Where am I? What happened there? Who …. why ….when …..???
Goodness me, is that the time? So much has happened, so much to tell, so little time to tell it in. Well, I’ve got all the time in the world I s’pose, but at the moment, the times when I could sit and waffle on to you all, I’m absolutely knackered and have developed an unhealthy habit of falling asleep before I’ve even powered up my trusty notebook.
Ok, so as much as I hate to skim over recent happenings, I will have to sunmmarise the past two months events – crikey, has it been that long? – in a single post.
I will dispense this information …………… now.
I very recently made baba ghanoush, courtesy of the recipe from my current fave cookbook Whispers From A Lebanese Kitchen (t’was a pressie from Annabel). As is often the case, something you avoid tackloing for ages through fear of failure (or similar), turns out to be a complete doddle. I must admit to being slightly less impressed by my monster-in-law’s long drawn out preparation of it.
Having said that, I also made a tabbouleh salad, and that was another story altogether! I purchased two large bunches of parsley, it was nowhere near enough. I chopped the parsley by hand, it wasn’t small enough. I didn’t add enough bourghul, I didn’t add enough salt ……………….. it wasn’t great.
This made me cast my mind back to Easter Sunday when, as always, we spent it at said monster-in-law’s house, when we ate heartily and I had my first sip of alcohol in 50 days.
Truth time – things I’ve given up for Lent in the past has often been something that I would miss but wouldn’t be heartbroken over; chocolate one year, for example. Coffee another year. Red wine the next (but not a cold beer). Cold beer the next (but not red wine).
Anyway, this year I gave up ALL booze and wasn’t looking forward to it, to be honest. It’s not that I drink too much (not anymore anyway), but I will drink at the weekend, for sure.
In truth, it was no trouble at all. When the first Friday evening rolled around, psychologically I thought I’d be moaning, but no; no problems to report.

============

What to do:
Rewrite the stretch of the blog post from "I very recently" through "it wasn’t great.", putting "coriander" wherever "parsley" appears.

Data segment:
============

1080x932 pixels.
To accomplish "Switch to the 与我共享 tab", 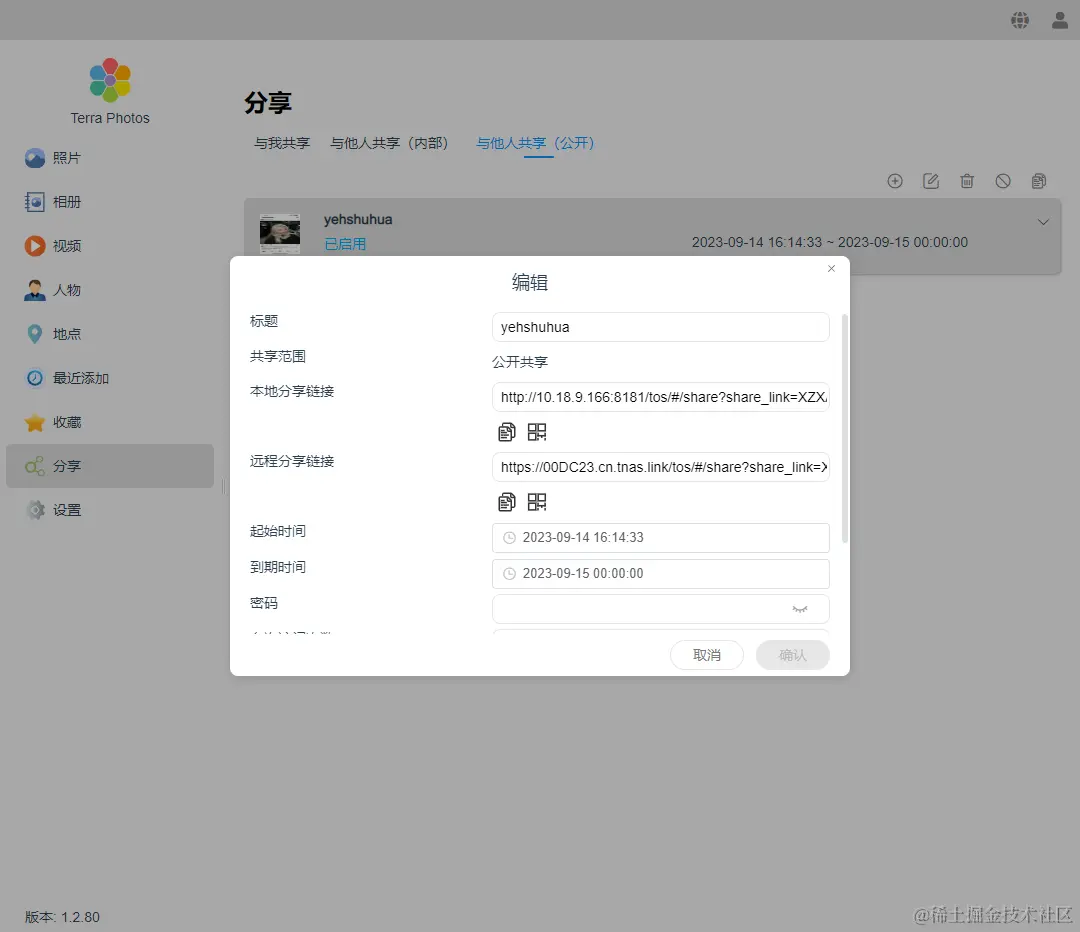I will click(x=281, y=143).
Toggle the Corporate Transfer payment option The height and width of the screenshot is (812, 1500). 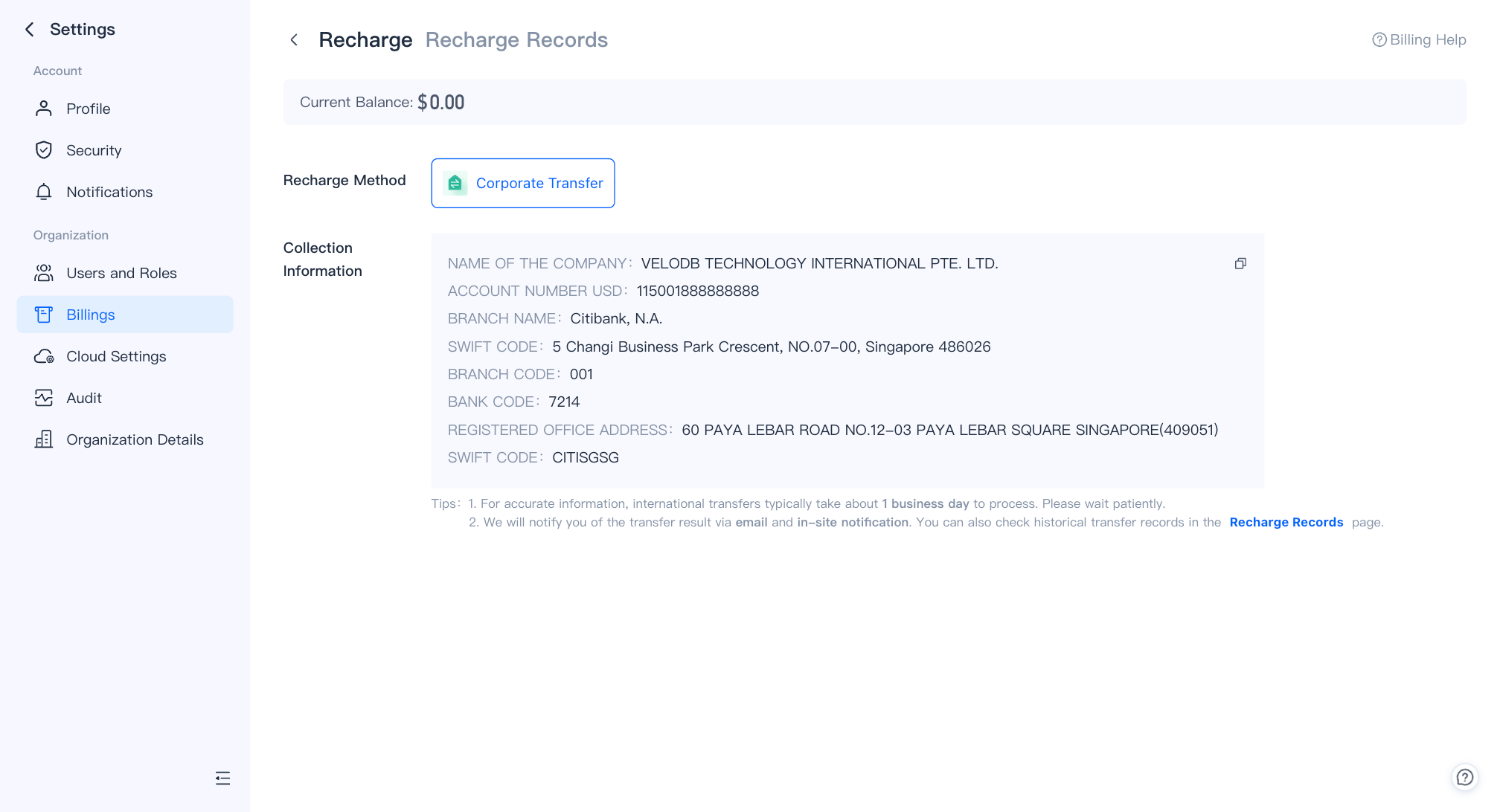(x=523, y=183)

============

Exercise result:
I very recently made baba ghanoush, courtesy of the recipe from my current fave cookbook Whispers From A Lebanese Kitchen (t’was a pressie from Annabel). As is often the case, something you avoid tackloing for ages through fear of failure (or similar), turns out to be a complete doddle. I must admit to being slightly less impressed by my monster-in-law’s long drawn out preparation of it.
Having said that, I also made a tabbouleh salad, and that was another story altogether! I purchased two large bunches of coriander, it was nowhere near enough. I chopped the coriander by hand, it wasn’t small enough. I didn’t add enough bourghul, I didn’t add enough salt ……………….. it wasn’t great.